Page text>
Content starts

Retired -- Professor and Dean
Division of Nursing Science
Newark
Specialty: Health care systems research
Newark, New Brunswick, & Blackwood, NJ
Retired -- Professor and Dean
Division of Nursing Science
Newark
Specialty: Health care systems research
Widely recognized for her extensive program of funded research on the effects of healthcare systems’ organizational culture and staffing levels on nurse and patient outcomes, Linda Flynn, PhD, RN, FAAN retired on August 19, 2024, from her role as dean and tenured professor at Rutgers University School of Nursing; one of the largest, most comprehensive, and most highly ranked schools of nursing in the nation. She was appointed dean in June 2020 after serving nine months as interim dean. Before that, she was the inaugural senior associate dean for nursing science.
Under her leadership, the school continued its upward trajectory in national rankings. Most recently, the school achieved a No. 5 ranking for its doctor of nursing practice (DNP) program and was ranked No. 14 for its master of science in nursing (MSN) program in U.S. News & World Report Best Graduate Schools 2024.

Content ends

Dataset entries:
Content starts

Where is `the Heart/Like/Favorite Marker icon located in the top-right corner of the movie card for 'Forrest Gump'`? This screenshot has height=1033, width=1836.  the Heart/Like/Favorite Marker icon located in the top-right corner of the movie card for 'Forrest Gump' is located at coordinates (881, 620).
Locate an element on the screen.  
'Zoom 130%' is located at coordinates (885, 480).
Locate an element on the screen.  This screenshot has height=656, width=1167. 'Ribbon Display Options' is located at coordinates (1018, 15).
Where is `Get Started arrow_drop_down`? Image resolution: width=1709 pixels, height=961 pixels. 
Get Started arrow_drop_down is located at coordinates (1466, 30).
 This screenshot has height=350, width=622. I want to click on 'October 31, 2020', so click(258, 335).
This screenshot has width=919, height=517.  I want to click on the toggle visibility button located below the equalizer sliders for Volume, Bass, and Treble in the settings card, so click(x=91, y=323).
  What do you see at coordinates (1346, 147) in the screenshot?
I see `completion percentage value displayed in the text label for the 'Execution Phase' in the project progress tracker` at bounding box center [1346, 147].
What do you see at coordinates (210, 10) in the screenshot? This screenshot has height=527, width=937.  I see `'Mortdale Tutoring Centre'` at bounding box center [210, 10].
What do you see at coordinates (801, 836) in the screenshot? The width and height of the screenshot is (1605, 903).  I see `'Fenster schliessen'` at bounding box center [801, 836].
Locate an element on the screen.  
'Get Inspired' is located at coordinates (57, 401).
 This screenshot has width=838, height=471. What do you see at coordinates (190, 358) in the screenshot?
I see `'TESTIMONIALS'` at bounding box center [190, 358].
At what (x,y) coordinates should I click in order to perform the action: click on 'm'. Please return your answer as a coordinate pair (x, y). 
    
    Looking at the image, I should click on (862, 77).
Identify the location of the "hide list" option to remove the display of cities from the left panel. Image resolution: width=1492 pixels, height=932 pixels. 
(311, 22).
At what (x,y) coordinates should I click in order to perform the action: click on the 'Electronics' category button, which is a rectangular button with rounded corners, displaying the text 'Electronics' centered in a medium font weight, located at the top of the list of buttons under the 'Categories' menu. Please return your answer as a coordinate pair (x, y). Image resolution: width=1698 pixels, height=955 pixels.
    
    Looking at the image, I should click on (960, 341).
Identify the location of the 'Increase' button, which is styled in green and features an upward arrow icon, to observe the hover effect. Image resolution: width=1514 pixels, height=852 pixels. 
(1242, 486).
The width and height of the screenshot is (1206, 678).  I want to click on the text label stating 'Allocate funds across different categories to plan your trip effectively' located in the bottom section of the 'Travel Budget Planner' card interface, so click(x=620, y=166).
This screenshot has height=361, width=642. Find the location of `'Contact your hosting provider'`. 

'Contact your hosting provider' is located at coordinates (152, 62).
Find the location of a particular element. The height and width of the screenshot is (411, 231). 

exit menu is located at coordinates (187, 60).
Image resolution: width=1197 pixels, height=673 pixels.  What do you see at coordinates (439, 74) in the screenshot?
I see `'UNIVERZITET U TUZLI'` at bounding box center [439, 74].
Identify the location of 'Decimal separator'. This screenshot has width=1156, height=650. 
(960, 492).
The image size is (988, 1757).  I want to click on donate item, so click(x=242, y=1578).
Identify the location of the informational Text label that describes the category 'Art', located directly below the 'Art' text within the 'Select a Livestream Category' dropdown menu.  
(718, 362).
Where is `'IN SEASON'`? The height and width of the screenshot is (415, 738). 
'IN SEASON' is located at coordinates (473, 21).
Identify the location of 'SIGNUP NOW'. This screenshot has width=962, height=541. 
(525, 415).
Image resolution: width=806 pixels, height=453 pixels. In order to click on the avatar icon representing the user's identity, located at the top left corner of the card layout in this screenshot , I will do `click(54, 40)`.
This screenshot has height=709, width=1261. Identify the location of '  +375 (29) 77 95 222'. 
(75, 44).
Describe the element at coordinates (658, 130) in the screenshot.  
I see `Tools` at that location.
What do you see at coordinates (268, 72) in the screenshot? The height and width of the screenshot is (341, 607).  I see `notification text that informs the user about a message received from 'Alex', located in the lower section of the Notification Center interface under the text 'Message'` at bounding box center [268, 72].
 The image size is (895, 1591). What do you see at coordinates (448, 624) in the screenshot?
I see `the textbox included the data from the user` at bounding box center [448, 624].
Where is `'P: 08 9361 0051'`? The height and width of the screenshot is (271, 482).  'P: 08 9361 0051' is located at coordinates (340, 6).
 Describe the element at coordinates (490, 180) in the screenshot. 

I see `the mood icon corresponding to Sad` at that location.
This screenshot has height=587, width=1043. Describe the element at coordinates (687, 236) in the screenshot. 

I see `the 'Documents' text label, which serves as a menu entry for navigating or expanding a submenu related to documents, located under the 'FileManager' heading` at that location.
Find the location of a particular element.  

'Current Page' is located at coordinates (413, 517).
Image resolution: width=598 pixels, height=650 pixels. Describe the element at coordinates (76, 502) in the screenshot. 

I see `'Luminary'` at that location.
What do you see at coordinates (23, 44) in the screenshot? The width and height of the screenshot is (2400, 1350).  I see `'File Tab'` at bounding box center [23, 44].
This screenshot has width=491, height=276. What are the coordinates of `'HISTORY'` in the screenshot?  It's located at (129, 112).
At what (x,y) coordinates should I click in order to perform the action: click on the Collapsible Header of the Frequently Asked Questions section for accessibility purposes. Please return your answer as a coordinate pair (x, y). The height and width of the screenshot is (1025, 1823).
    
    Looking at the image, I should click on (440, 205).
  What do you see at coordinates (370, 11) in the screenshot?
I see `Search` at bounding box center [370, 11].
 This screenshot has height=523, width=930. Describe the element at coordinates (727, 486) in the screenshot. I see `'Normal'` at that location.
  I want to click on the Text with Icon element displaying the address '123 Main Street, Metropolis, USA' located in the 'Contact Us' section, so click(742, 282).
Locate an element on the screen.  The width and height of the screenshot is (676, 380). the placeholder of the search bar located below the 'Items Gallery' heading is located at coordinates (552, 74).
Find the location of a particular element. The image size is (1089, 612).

Content ends

Activities>
1/ Using the Linda Flynn profile, answer each question:
(a) On what date did Linda Flynn retire?
(b) How many months did she serve as interim dean before being appointed dean?
(c) What ranking did the school's doctor of nursing practice (DNP) program achieve?
2/ Transcribe the Linda Flynn profile from "Under her leadership, the" up to and including "Graduate Schools 2024.".
The material is separate from the profile text and unrelated to it.

Responses to the exercise>
1/
(a) August 19, 2024
(b) Nine months
(c) No. 5

2/
Under her leadership, the school continued its upward trajectory in national rankings. Most recently, the school achieved a No. 5 ranking for its doctor of nursing practice (DNP) program and was ranked No. 14 for its master of science in nursing (MSN) program in U.S. News & World Report Best Graduate Schools 2024.